Jason Isbell is an artist with a history. Coming from Alabama Jason played with the band Drive-By Truckers till 2007, and ever since has taken the southern identity and infused it into his solo career. The music not only reaches people in the south but transcends to the masses. His connection is with the common folk, hard workers and regular people.
His most recent album Something More Than Free does the same thing. It goes in between stripped back sounds and a natural feel of “If it Takes a Lifetime” and the big electrifying sound of “Palmetto Rose”. In his first song of the record it’s a slowed down song that looks into a story of a blue collar worker who is working hard towards a reward that may not appear before his life is over.
Jason talked to Rolling Stone Country about the album. “The older you get, the more of your freedom you trade in, in order to have things around you that you care about.” “People spend so much time talking about freedom, and on one hand, that’s an illusion. I’m not free to go out and do whatever the hell I want, because I have a wife and she’s pregnant, and I really need to keep my shit together. So a lot of the focus of this record is about that. It’s about what you trade in to be happy. And I don’t feel like its complacency; it’s just adulthood.”
The album is played on by his longtime backup group whose members play fiddle, piano and electric guitar. They do a great job of adding to the song and not taking away from Jason’s vocals and acoustic playing. The album was produced by the producer that did his Americana award-winning album Southeast, Dave Cobb. Dave has recently worked on Sturgill Simpson and Chris Stapleton albums. He was the son of a painter and still has the soul of a blue collar worker.

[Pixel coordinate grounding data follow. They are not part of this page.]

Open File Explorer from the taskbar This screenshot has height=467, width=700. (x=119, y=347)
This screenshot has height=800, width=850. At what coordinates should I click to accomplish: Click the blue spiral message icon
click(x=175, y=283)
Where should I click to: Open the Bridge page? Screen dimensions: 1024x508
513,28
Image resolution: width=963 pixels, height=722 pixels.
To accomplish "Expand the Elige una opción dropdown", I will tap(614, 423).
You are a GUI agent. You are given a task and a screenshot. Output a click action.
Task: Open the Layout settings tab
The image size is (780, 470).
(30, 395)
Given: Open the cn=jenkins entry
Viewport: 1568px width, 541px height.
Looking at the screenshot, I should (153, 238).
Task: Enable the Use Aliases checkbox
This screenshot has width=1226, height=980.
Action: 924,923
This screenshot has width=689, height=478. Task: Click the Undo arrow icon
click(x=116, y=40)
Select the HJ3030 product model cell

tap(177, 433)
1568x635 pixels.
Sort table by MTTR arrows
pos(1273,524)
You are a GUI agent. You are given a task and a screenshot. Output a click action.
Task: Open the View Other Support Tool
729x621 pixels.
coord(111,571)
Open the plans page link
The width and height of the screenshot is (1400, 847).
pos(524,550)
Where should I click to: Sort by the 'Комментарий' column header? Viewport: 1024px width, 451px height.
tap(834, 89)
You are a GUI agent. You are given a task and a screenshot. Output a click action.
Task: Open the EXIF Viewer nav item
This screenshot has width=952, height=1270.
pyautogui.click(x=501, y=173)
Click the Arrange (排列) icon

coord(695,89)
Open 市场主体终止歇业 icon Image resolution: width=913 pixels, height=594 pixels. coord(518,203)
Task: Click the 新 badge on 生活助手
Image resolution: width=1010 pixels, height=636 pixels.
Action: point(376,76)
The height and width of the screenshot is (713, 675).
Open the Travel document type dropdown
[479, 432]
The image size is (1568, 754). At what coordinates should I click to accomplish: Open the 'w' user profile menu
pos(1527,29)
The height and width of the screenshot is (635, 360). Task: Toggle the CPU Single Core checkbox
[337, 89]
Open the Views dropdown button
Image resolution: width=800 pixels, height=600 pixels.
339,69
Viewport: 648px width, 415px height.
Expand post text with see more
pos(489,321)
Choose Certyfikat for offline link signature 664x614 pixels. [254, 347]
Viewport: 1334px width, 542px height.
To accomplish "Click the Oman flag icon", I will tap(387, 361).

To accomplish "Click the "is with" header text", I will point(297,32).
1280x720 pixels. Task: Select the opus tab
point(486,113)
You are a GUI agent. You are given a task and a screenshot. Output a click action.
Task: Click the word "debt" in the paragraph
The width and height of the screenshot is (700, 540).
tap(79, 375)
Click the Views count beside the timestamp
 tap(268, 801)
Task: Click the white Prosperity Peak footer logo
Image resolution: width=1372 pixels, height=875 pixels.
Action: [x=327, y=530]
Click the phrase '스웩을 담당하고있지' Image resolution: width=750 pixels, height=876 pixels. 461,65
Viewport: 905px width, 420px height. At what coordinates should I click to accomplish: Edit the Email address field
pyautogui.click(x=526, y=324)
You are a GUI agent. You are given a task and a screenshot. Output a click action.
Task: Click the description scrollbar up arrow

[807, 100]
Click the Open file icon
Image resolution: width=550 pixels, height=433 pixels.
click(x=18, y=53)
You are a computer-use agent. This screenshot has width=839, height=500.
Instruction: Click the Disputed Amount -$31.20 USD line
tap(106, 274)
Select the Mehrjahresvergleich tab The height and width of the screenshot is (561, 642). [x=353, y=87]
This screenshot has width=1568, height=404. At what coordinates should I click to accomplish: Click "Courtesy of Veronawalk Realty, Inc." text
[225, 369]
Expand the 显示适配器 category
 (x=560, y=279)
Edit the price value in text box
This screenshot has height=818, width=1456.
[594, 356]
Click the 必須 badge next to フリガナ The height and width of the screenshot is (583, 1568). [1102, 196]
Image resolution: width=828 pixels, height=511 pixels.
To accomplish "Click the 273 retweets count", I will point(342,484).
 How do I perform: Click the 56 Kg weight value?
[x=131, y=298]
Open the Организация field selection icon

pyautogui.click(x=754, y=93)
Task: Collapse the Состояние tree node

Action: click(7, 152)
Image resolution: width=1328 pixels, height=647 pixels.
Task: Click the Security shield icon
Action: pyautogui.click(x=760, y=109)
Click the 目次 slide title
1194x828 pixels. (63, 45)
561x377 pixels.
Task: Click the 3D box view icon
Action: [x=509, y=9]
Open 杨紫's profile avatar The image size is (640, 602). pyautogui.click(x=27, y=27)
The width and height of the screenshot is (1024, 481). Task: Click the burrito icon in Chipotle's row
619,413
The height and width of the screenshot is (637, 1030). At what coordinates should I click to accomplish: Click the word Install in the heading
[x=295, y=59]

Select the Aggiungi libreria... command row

The song “Something More Than Free” is a tribute to the generation of workers who are still chasing the American Dream.
He adds, “It’s a country song, not in the way that country songs sound like modern rock songs or hip-hop right now, but it’s got a country sounding melody, and the images are about work and family.”
The album is a great work of writing and is balanced with the old school natural traditional country American and rebel ragged edged southern blues.